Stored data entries
□ □ □ □
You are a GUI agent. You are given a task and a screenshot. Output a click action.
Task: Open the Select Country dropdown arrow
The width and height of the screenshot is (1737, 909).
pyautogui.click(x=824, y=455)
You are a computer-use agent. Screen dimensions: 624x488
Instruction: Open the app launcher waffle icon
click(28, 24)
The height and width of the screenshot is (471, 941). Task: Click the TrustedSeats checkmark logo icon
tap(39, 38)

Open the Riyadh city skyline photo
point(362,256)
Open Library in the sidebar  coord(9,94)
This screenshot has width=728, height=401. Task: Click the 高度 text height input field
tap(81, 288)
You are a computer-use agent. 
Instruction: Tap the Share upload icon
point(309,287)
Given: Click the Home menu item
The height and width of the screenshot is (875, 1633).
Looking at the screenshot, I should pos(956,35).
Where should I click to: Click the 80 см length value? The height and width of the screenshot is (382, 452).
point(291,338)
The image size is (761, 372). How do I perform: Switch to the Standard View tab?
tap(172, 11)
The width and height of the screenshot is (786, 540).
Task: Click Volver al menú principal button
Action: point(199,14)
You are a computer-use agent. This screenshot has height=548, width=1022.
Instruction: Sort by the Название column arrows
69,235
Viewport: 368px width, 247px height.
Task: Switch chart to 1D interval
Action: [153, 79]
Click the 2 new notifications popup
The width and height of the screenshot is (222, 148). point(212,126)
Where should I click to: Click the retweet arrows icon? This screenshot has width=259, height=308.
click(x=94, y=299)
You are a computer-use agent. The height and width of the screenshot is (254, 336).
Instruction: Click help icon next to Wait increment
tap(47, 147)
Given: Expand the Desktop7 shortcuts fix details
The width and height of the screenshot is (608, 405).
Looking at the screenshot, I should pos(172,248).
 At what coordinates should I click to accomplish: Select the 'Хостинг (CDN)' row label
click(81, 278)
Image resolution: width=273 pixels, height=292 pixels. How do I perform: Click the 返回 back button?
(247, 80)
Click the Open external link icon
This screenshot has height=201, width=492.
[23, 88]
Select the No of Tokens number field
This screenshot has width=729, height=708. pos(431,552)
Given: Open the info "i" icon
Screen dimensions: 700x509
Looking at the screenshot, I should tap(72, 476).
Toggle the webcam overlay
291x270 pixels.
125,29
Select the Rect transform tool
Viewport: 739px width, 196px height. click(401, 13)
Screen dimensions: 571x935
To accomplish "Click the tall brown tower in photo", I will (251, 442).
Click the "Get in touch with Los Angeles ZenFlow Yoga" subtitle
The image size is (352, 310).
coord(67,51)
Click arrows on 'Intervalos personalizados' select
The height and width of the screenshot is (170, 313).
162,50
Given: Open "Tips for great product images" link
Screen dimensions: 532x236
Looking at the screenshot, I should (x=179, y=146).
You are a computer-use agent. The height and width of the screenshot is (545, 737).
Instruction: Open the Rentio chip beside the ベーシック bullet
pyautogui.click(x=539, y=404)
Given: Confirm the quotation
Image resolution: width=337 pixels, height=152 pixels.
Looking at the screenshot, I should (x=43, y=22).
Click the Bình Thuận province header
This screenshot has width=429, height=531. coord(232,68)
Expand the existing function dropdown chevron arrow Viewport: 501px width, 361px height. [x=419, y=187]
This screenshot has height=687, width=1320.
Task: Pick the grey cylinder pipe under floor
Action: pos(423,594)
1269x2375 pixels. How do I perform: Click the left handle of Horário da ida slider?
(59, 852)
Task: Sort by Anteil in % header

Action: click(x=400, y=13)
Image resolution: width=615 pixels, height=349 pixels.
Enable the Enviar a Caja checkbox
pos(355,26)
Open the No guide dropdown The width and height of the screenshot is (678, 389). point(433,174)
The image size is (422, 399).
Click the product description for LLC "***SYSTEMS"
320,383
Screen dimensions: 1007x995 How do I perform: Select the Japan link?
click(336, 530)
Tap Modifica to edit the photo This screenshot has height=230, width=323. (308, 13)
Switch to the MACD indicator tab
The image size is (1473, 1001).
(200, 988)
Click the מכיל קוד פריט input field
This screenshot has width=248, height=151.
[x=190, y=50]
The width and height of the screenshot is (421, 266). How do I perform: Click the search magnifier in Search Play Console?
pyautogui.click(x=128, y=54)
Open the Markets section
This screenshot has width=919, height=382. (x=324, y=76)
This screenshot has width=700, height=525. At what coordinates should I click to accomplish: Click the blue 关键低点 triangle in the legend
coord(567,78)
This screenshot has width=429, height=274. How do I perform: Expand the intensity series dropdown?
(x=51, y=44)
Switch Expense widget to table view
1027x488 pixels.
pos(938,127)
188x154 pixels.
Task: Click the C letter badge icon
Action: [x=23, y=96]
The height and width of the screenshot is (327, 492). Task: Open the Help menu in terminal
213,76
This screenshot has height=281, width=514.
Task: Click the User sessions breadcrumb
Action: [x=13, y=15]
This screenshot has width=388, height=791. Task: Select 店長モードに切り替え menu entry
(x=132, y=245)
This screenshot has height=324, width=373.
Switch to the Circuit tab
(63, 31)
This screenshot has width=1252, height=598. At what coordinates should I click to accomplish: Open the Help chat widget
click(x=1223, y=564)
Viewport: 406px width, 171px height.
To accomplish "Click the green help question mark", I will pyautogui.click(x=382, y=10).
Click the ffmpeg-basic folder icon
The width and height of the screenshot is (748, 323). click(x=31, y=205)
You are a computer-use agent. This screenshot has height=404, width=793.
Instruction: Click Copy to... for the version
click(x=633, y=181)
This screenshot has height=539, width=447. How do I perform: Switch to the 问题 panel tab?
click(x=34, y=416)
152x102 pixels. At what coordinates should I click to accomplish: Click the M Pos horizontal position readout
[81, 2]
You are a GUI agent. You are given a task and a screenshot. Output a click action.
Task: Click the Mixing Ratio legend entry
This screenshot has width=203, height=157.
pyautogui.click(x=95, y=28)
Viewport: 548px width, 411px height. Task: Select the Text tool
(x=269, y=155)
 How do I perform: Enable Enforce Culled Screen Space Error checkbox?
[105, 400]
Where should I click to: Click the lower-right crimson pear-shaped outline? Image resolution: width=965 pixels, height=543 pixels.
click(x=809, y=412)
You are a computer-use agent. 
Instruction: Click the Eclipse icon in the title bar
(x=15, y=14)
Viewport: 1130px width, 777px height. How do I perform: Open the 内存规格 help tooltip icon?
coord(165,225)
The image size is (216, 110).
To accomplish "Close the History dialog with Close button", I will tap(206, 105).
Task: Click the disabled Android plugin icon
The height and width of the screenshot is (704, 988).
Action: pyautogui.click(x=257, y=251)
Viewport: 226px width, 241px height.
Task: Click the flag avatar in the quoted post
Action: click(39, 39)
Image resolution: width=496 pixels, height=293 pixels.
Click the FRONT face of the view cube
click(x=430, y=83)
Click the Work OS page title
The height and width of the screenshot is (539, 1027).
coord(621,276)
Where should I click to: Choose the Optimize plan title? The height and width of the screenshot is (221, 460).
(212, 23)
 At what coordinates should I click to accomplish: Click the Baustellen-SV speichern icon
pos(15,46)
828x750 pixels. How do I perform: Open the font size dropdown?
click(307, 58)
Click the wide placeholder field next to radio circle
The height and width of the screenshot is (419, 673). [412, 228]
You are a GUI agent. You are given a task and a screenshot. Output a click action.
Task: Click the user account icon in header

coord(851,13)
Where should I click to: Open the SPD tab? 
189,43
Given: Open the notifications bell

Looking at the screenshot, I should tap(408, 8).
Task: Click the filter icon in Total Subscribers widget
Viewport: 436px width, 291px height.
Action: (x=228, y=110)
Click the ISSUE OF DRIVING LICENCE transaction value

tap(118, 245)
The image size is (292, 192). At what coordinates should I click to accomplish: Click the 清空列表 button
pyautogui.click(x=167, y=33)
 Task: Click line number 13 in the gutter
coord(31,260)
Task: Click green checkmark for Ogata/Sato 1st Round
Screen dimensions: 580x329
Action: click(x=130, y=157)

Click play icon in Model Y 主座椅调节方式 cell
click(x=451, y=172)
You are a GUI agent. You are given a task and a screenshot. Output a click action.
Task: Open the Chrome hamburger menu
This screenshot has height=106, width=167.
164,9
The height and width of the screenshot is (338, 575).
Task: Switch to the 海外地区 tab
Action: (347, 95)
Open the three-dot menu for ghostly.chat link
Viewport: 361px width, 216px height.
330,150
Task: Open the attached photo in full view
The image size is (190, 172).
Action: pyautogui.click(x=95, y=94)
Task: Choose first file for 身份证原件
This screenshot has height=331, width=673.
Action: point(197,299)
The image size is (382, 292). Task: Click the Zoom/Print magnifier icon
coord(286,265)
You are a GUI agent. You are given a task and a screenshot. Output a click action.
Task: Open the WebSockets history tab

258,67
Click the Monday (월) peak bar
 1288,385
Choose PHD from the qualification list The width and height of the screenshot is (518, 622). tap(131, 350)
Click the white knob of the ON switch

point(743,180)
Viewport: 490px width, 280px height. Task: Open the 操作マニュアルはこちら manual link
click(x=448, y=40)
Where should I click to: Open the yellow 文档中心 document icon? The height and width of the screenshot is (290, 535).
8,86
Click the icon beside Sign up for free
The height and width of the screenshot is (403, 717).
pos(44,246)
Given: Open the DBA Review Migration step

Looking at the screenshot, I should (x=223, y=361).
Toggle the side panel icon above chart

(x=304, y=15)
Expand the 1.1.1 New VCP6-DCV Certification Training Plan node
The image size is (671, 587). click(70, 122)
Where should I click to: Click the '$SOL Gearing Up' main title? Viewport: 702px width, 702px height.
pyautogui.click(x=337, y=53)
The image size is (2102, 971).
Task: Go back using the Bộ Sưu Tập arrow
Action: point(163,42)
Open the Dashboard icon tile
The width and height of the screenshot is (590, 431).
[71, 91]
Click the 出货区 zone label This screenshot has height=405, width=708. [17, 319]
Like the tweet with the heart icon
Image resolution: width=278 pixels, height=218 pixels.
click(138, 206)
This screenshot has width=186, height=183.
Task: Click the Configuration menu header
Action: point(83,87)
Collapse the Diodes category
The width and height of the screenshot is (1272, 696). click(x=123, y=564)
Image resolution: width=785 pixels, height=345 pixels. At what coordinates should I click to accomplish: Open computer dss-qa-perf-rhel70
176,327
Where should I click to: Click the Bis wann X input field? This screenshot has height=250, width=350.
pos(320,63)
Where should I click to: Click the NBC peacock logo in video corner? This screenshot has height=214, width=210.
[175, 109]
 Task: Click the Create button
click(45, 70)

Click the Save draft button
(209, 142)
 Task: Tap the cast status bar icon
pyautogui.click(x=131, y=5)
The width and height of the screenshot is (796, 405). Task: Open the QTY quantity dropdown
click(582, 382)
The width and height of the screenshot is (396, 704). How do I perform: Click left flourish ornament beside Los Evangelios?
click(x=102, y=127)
□ □ □ □
• WHAT YOU SHOULD DO: Retype the records above, but only those lines that fall between the line containing "Screen dimensions: 580x329" and the line containing "Task: Open the Chrome hamburger menu", with both of those lines included, exactly as written.

• EXERCISE RESULT:
Screen dimensions: 580x329
Action: click(x=130, y=157)

Click play icon in Model Y 主座椅调节方式 cell
click(x=451, y=172)
You are a GUI agent. You are given a task and a screenshot. Output a click action.
Task: Open the Chrome hamburger menu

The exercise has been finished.